◆ Extracted information
*****

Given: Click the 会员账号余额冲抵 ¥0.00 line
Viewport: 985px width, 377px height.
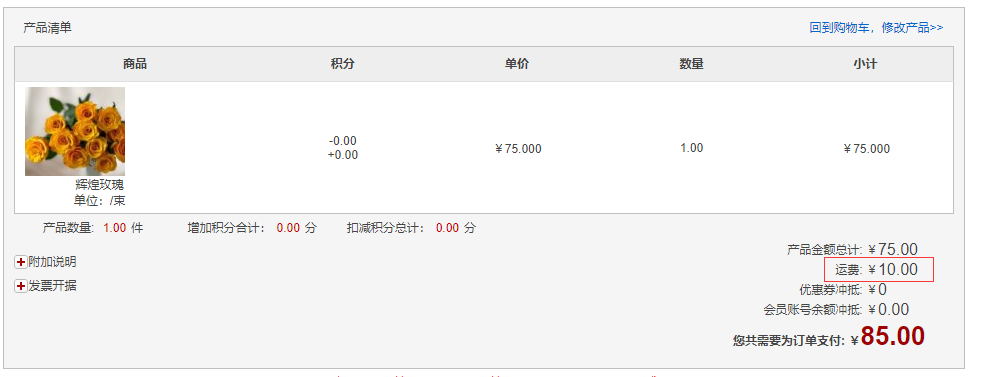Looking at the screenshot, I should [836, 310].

*****

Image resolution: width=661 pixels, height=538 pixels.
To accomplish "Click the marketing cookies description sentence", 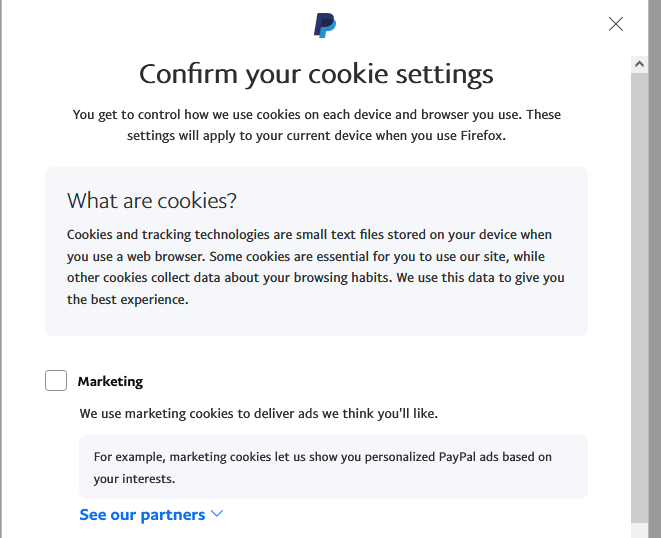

*****

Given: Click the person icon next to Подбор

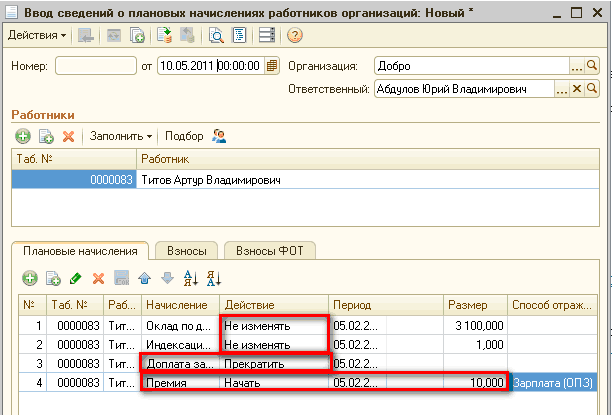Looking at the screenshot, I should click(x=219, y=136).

*****

◆ What is needed
Using the records above, return word for word the lines that begin at the one containing "Image resolution: width=661" and end at the one containing "the marketing cookies", both of them included and no pictures.

◆ Solution to this task
Image resolution: width=661 pixels, height=538 pixels.
To accomplish "Click the marketing cookies description sentence", 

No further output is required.